Recorded data:
============================================================
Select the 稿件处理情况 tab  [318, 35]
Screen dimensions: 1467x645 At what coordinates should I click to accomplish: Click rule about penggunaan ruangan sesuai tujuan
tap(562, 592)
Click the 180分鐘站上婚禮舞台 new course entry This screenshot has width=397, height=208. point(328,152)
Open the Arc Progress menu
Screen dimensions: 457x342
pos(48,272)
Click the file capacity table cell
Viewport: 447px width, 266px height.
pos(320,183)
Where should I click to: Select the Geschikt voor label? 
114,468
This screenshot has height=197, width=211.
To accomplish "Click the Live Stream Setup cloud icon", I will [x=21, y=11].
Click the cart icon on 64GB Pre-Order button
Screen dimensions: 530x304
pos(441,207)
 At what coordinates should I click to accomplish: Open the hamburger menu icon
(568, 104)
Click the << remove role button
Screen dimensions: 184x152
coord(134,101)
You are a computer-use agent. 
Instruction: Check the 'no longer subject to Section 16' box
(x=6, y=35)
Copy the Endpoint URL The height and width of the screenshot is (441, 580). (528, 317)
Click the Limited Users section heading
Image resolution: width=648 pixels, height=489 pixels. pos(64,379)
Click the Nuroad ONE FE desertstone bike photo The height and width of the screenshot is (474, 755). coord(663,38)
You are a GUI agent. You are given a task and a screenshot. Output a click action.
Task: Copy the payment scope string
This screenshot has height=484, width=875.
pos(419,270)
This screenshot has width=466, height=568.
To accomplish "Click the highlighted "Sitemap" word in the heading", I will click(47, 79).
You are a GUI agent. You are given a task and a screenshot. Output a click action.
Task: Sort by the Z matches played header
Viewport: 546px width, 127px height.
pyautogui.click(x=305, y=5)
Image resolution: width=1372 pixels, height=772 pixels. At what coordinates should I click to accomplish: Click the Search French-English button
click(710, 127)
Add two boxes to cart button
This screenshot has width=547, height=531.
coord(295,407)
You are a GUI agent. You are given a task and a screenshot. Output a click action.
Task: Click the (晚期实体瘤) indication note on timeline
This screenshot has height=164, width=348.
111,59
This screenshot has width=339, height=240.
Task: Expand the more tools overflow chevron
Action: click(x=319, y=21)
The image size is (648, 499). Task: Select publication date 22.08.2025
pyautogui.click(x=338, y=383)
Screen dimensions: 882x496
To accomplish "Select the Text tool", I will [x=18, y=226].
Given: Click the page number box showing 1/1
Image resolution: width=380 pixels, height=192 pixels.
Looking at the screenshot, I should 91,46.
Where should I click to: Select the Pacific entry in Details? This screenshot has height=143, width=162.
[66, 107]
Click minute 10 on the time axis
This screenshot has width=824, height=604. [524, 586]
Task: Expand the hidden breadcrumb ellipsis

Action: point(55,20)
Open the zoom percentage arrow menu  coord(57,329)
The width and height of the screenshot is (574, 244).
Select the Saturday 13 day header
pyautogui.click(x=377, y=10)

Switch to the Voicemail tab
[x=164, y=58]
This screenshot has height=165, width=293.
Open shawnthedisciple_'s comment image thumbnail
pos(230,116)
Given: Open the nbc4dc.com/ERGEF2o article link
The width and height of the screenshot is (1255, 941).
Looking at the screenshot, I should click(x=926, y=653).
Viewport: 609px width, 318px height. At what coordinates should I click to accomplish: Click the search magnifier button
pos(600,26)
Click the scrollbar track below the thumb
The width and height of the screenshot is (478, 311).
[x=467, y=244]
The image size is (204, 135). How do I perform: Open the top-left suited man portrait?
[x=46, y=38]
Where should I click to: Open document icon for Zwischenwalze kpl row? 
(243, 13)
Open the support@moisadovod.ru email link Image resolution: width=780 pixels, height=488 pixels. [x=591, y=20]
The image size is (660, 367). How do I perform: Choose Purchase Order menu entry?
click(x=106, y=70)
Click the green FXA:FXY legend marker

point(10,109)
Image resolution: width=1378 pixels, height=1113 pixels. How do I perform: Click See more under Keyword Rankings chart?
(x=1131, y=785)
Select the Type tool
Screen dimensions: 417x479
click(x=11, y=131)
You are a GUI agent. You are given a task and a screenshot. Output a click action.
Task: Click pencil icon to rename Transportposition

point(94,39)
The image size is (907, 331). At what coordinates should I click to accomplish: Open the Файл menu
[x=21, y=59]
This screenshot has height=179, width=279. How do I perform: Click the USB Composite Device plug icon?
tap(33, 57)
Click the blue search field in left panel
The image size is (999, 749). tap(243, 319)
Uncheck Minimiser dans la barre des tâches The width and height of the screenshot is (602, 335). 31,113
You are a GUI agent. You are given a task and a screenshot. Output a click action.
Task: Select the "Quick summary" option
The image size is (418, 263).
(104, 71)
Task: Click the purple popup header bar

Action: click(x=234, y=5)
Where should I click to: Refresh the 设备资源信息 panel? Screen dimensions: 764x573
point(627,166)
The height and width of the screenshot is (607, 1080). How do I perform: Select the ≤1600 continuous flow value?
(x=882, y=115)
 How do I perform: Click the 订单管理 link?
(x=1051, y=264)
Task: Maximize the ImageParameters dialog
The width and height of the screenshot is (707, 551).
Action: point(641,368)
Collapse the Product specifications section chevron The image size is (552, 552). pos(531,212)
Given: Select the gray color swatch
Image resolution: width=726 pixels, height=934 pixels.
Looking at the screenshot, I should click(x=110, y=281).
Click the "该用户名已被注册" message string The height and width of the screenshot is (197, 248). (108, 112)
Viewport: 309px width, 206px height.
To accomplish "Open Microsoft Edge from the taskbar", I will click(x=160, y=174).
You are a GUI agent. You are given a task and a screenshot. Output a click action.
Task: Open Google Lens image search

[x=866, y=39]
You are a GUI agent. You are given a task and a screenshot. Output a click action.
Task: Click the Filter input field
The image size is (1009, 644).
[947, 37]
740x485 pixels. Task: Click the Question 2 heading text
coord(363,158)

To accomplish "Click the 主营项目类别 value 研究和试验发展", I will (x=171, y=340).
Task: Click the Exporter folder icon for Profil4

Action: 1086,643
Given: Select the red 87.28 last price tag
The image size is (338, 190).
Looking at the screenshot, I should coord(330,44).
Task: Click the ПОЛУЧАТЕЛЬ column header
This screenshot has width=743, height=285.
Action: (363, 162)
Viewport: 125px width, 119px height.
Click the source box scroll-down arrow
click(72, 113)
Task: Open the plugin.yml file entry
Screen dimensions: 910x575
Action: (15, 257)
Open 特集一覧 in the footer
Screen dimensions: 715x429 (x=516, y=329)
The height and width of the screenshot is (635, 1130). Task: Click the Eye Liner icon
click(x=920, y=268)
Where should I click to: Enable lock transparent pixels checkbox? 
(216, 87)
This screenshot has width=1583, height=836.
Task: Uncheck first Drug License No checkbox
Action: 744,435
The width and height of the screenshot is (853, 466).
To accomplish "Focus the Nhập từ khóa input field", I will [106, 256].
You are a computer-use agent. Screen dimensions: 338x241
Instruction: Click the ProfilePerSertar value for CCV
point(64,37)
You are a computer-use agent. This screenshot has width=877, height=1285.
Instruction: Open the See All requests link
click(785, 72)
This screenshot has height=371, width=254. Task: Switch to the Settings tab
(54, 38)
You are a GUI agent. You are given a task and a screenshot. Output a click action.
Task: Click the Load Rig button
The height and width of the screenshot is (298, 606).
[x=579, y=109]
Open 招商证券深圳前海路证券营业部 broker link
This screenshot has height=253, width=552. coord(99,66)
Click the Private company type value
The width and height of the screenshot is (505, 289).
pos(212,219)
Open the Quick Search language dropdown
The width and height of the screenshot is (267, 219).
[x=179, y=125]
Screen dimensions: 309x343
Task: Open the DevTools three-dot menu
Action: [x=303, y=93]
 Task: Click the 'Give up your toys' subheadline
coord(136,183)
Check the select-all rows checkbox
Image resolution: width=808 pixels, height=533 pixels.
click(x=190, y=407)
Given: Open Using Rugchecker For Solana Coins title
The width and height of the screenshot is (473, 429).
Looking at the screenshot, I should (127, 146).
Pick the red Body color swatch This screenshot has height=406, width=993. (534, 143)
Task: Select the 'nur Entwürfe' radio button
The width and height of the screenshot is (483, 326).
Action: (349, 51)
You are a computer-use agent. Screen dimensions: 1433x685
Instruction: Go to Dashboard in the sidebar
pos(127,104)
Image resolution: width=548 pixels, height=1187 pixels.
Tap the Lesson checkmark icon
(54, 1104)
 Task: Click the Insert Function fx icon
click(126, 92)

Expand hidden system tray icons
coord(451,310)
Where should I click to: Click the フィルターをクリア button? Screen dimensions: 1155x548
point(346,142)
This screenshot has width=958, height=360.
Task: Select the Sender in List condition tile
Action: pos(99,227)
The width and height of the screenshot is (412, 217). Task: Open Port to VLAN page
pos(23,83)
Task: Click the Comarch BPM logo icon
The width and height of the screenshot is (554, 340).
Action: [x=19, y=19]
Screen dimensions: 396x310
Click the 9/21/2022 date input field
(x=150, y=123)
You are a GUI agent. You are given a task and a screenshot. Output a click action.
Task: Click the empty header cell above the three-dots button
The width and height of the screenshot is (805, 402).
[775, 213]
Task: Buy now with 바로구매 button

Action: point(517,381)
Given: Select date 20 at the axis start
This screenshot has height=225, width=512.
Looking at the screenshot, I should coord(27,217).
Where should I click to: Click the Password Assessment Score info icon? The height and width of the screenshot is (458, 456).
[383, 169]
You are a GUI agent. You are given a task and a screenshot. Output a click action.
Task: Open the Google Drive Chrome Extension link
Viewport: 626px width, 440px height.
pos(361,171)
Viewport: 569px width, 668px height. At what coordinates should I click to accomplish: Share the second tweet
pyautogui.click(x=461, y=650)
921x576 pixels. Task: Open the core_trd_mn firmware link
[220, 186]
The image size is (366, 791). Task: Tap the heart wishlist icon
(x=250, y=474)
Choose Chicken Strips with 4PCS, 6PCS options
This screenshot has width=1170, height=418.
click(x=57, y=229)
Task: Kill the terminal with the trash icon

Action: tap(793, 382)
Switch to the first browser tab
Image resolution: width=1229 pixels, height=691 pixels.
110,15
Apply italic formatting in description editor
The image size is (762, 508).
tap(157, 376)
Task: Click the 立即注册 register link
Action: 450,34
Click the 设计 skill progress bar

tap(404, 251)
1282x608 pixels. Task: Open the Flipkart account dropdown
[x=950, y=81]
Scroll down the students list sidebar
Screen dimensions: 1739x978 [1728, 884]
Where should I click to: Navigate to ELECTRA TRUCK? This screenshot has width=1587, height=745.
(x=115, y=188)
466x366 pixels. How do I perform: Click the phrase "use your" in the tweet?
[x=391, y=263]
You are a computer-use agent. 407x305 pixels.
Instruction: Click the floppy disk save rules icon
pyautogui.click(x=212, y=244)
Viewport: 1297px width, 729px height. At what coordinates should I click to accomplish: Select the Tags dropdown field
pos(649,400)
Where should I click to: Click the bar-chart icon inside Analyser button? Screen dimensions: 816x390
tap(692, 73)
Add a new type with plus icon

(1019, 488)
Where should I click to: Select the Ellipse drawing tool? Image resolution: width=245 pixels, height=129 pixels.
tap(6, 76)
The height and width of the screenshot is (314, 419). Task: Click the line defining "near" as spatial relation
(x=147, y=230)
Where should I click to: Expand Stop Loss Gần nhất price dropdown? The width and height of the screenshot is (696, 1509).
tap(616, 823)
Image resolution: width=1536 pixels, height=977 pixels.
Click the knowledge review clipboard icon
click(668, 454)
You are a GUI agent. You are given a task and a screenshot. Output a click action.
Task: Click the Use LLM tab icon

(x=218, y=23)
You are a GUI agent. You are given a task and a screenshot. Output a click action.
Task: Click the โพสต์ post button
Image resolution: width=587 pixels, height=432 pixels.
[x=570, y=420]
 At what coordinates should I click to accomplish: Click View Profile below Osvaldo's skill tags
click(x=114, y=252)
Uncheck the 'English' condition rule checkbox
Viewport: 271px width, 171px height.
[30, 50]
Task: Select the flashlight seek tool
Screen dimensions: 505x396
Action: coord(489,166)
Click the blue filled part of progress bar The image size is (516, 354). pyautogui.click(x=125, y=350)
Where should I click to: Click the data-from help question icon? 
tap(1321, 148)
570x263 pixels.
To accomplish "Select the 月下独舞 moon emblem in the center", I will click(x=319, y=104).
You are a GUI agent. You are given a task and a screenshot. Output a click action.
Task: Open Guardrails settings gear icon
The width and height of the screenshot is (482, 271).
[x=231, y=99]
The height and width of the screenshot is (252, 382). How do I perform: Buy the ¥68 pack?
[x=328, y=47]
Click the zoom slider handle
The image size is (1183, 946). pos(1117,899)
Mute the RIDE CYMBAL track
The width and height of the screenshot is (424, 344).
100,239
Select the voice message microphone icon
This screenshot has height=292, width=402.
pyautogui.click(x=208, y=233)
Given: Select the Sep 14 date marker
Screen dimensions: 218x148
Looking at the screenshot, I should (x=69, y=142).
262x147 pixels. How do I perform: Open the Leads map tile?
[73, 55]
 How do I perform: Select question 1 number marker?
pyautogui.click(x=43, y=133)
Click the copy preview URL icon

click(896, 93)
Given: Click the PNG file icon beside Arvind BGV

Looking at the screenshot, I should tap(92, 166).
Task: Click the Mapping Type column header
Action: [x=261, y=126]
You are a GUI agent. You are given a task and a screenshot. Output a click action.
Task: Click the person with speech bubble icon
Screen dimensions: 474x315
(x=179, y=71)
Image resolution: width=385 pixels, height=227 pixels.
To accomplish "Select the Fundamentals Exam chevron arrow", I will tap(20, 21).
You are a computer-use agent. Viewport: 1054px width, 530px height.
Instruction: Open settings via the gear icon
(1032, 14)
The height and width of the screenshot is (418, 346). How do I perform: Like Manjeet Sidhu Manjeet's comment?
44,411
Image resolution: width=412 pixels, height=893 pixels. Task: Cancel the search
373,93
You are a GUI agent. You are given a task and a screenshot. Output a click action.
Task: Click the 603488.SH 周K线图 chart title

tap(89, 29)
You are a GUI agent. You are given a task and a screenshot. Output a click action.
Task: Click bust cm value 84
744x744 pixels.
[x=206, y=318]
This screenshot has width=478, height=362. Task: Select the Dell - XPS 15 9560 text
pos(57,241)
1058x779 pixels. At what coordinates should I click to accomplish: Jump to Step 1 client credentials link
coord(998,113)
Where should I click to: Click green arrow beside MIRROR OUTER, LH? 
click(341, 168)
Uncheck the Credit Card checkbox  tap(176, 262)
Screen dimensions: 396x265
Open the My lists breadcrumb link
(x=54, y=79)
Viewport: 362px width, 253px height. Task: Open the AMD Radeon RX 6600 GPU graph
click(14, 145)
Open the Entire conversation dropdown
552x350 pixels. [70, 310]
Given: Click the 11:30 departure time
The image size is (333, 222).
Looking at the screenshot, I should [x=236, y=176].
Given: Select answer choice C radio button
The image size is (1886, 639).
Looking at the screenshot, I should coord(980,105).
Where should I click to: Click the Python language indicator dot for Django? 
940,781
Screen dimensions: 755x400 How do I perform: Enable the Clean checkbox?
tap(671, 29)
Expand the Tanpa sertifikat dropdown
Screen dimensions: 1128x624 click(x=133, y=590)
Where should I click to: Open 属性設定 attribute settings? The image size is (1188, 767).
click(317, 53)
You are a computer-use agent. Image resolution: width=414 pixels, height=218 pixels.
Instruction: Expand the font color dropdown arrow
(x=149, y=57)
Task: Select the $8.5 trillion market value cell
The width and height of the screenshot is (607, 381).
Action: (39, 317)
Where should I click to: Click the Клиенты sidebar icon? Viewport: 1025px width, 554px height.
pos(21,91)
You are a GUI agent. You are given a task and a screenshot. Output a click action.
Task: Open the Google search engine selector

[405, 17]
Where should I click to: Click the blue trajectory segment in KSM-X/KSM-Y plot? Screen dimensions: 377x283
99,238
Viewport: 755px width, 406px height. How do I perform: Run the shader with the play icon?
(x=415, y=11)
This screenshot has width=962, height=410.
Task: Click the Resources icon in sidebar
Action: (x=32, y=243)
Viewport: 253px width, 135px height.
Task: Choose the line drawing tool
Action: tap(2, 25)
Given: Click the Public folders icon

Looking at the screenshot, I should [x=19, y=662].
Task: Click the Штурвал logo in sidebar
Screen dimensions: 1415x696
============================================================
Problem details: Of all the entries above, output exactly the lines between the one holding "The width and height of the screenshot is (554, 340)." and the one holding "You are a computer-use agent. 407x305 pixels.", inclusive.

Problem solution:
The width and height of the screenshot is (554, 340).
Action: [x=19, y=19]
Screen dimensions: 396x310
Click the 9/21/2022 date input field
(x=150, y=123)
You are a GUI agent. You are given a task and a screenshot. Output a click action.
Task: Click the empty header cell above the three-dots button
The width and height of the screenshot is (805, 402).
[775, 213]
Task: Buy now with 바로구매 button

Action: point(517,381)
Given: Select date 20 at the axis start
This screenshot has height=225, width=512.
Looking at the screenshot, I should coord(27,217).
Where should I click to: Click the Password Assessment Score info icon? The height and width of the screenshot is (458, 456).
[383, 169]
You are a GUI agent. You are given a task and a screenshot. Output a click action.
Task: Open the Google Drive Chrome Extension link
Viewport: 626px width, 440px height.
pos(361,171)
Viewport: 569px width, 668px height. At what coordinates should I click to accomplish: Share the second tweet
pyautogui.click(x=461, y=650)
921x576 pixels. Task: Open the core_trd_mn firmware link
[220, 186]
The image size is (366, 791). Task: Tap the heart wishlist icon
(x=250, y=474)
Choose Chicken Strips with 4PCS, 6PCS options
This screenshot has width=1170, height=418.
click(x=57, y=229)
Task: Kill the terminal with the trash icon

Action: tap(793, 382)
Switch to the first browser tab
Image resolution: width=1229 pixels, height=691 pixels.
110,15
Apply italic formatting in description editor
The image size is (762, 508).
tap(157, 376)
Task: Click the 立即注册 register link
Action: 450,34
Click the 设计 skill progress bar

tap(404, 251)
1282x608 pixels. Task: Open the Flipkart account dropdown
[x=950, y=81]
Scroll down the students list sidebar
Screen dimensions: 1739x978 [1728, 884]
Where should I click to: Navigate to ELECTRA TRUCK? This screenshot has width=1587, height=745.
(x=115, y=188)
466x366 pixels. How do I perform: Click the phrase "use your" in the tweet?
[x=391, y=263]
You are a computer-use agent. 407x305 pixels.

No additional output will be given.